There are fourteen thousand people living there of whom one thousand are Aboriginal. The whites consist mainly of government workers, miscellaneous misfits and adventurers, retired cattle or sheep station owners, itinerant station workers, truck drivers and small business operators whose primary function in life is to rip off the tourists, who come by the bus-load from America, Japan and urban Australia, expecting high adventure in this last romantic outpost, and to see the extraordinary desert which surrounds it. There are three pubs, a few motels, a couple of zed-grade restaurants, and various shops that sell ‘I’ve climbed Ayers Rock’ T-shirts, boomerangs made in Taiwan, books on Australiana, and tea towels with noble savages holding spears silhouetted against setting suns. It is a frontier town, characterized by an aggressive masculine ethic and severe racial tensions.

I ate breakfast at a cheap café, then stepped out into the glaring street where things were beginning to move, and squinted at my new home. I asked someone where the cheapest accommodation was and they directed me to a caravan park three miles north of town.

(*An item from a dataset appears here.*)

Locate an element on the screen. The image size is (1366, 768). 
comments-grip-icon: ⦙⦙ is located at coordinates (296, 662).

It was a hot and dusty walk but interesting. The road followed a tributary of the Todd. Still, straight columns of blue smoke chimneying up through the gum leaves marked Aboriginal camps. On the left were the garages and workshops of industrial Alice — galvanized iron sheds behind which spread the trim lawns and trees of suburbia. When I arrived, the proprietor informed me that it was only three dollars if I had my own tent, otherwise it was eight.

My smile faded. I eyed the cold drinks longingly and went outside for some tepid tap water. I didn’t ask if that were free, just in case. Over in the corner of the park some young folk with long hair and patched jeans were pitching a large tent. They looked approachable, so I asked if I could stay with them. They were pleased to offer me shelter and friendliness.

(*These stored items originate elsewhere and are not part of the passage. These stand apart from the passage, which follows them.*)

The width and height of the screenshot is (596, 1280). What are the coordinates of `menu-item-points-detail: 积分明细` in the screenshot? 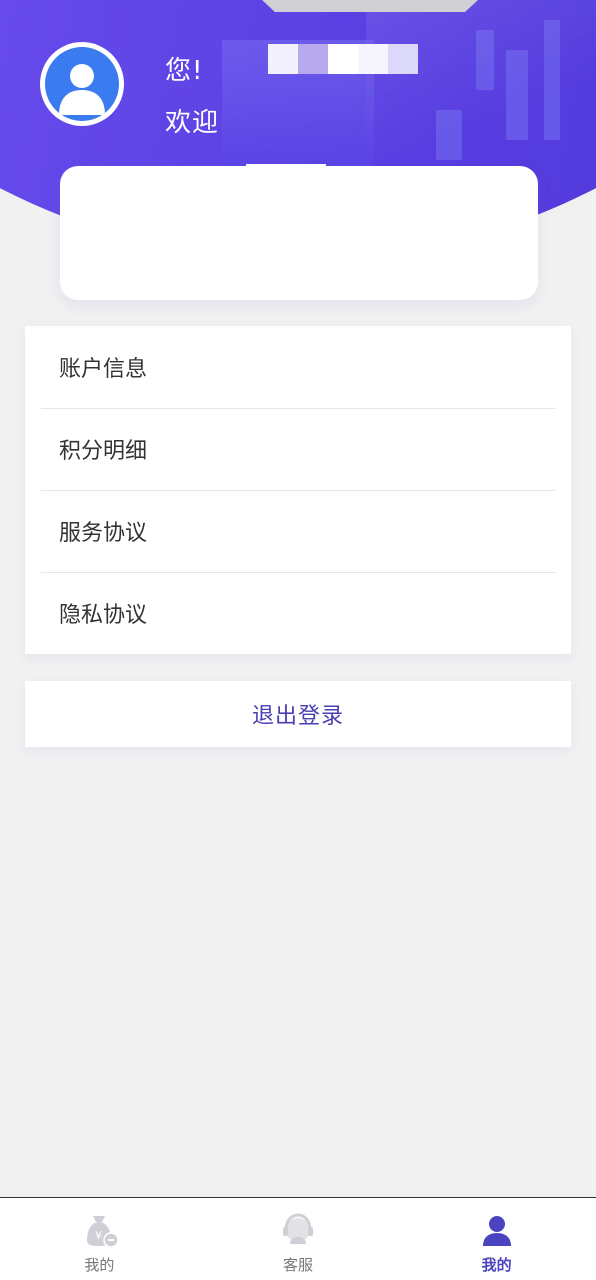 It's located at (298, 449).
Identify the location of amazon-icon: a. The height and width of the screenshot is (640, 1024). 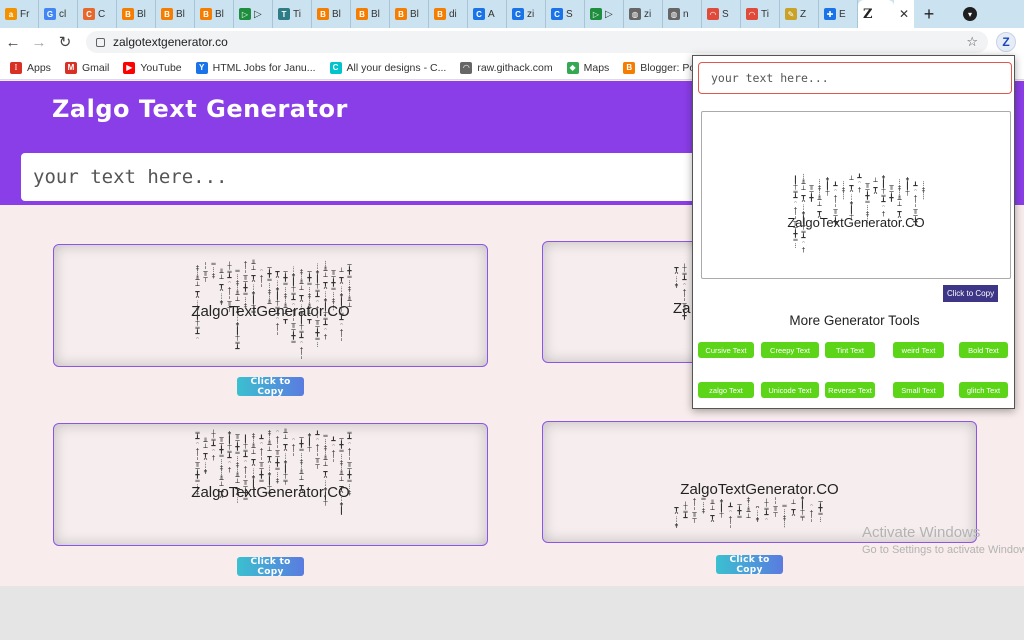
(11, 14).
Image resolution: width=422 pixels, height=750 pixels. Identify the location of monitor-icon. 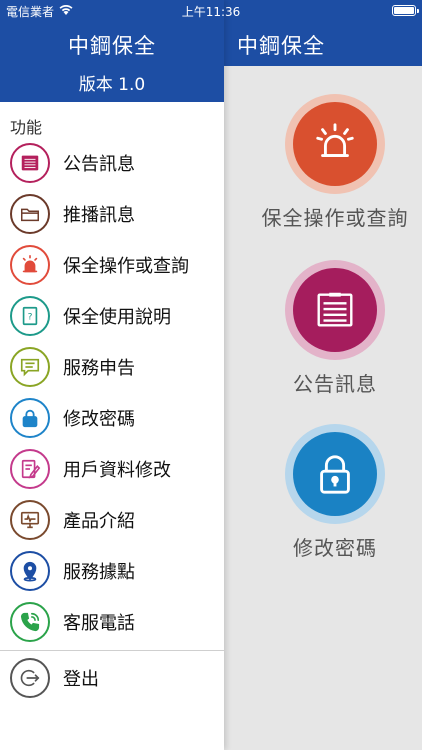
(30, 520).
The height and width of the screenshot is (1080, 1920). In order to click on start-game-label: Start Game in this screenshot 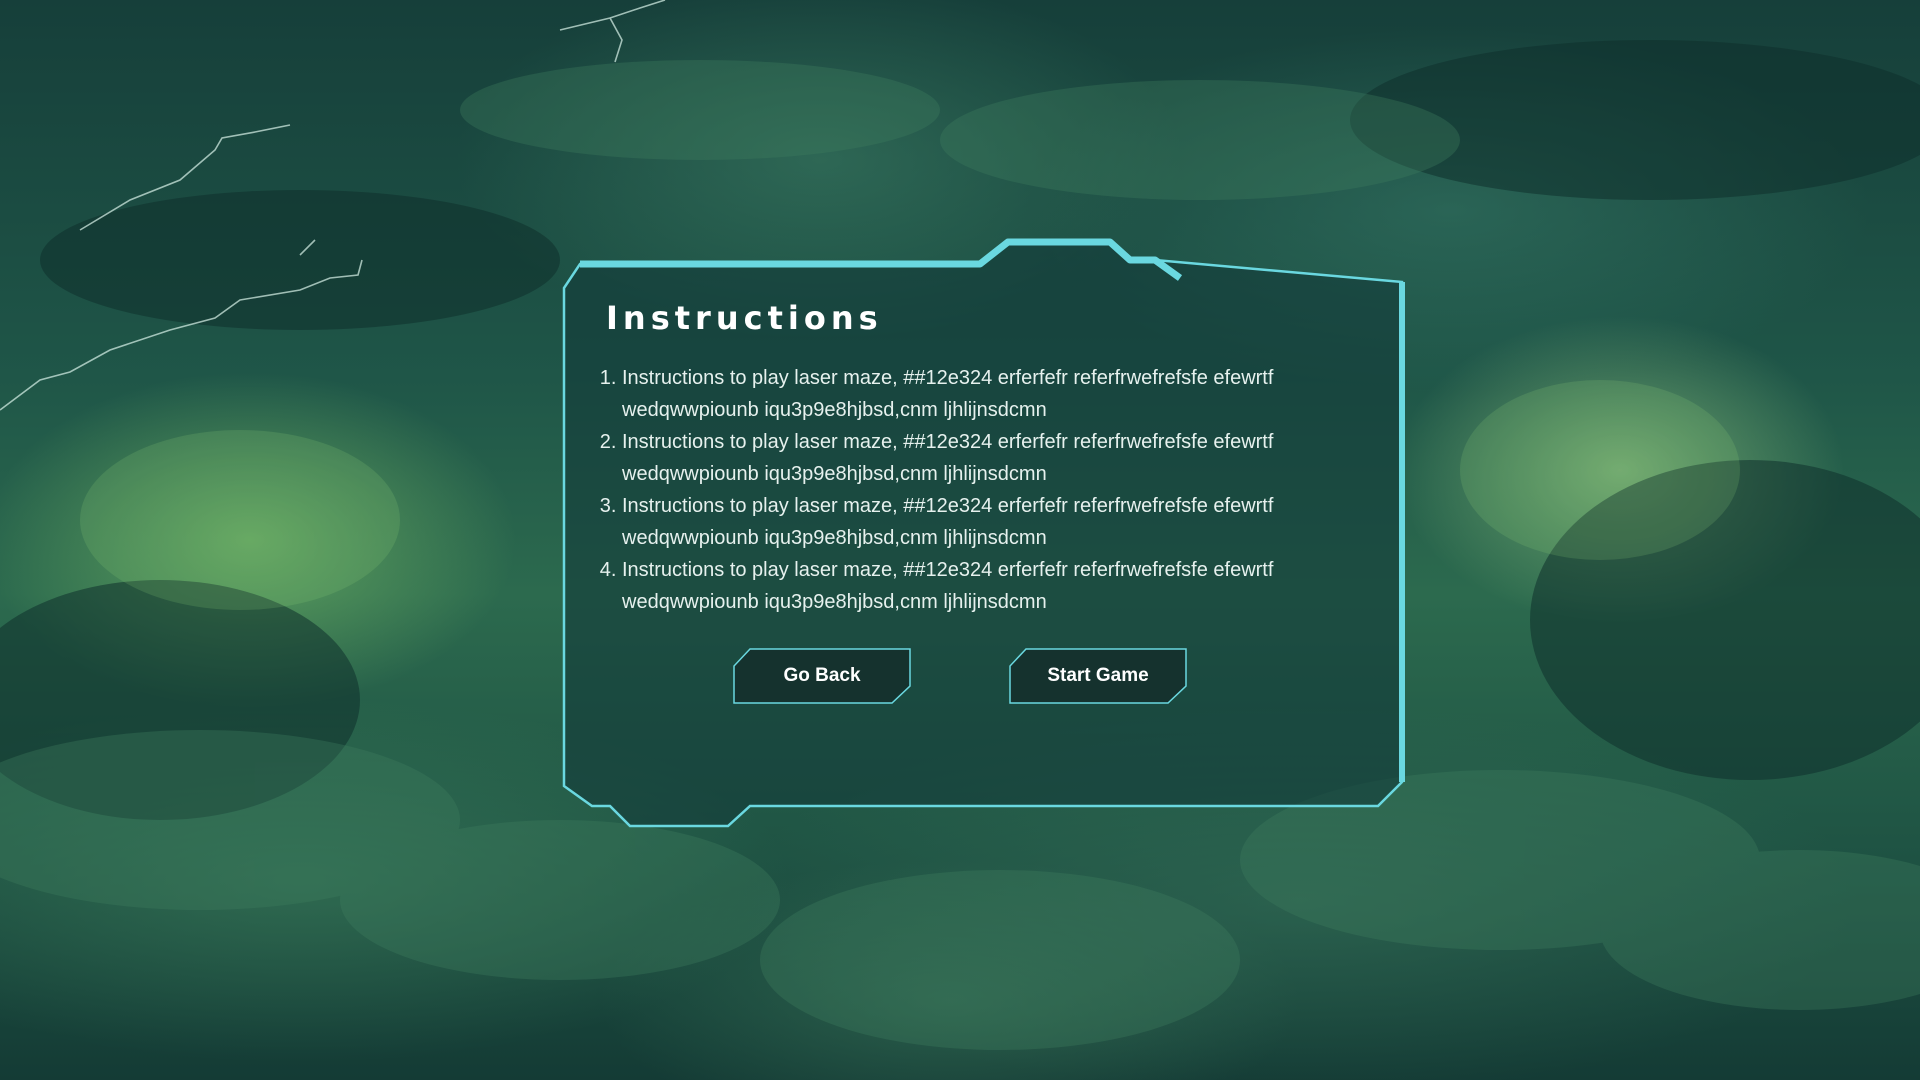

That night, they took me out on the town in their beat-up panel-van equipped with all the trappings one associates with free-wheeling urban youth — a five million decibel car stereo and even surf-boards … they were heading north. We drove into the dusty lights of the town and stopped by the pub to pick up some booze. The girl, who was shy and very young, suddenly turned to me.

‘Oo, look at them, aren’t they disgusting? God, they’re like apes.’

‘Who?’

‘The boongs.’

Her boyfriend was leaning up against the bottle-shop, waiting.

‘Hurry up, Bill, and let’s get out of here. Ugly brutes.’ She folded her arms as if she were cold and shivered with repulsion.

I put my head on my arms, bit my tongue, and knew the night was going to be a long one.

The next day I got a job at the pub, starting in two days. Yes, I could stay in a back room of the pub, the payment for which would be deducted from my first week’s wages. Meals were provided. Perfect. That gave me time to suss out camel business. I sat in the bar for a while and chatted with the regulars. I discovered there were three camel-men in town — two involved with tourist businesses, and the other an old Afghan who was bringing in camels from the wild to sell to Arabia as meat herds. I met a young geologist who offered to drive me out to meet this man.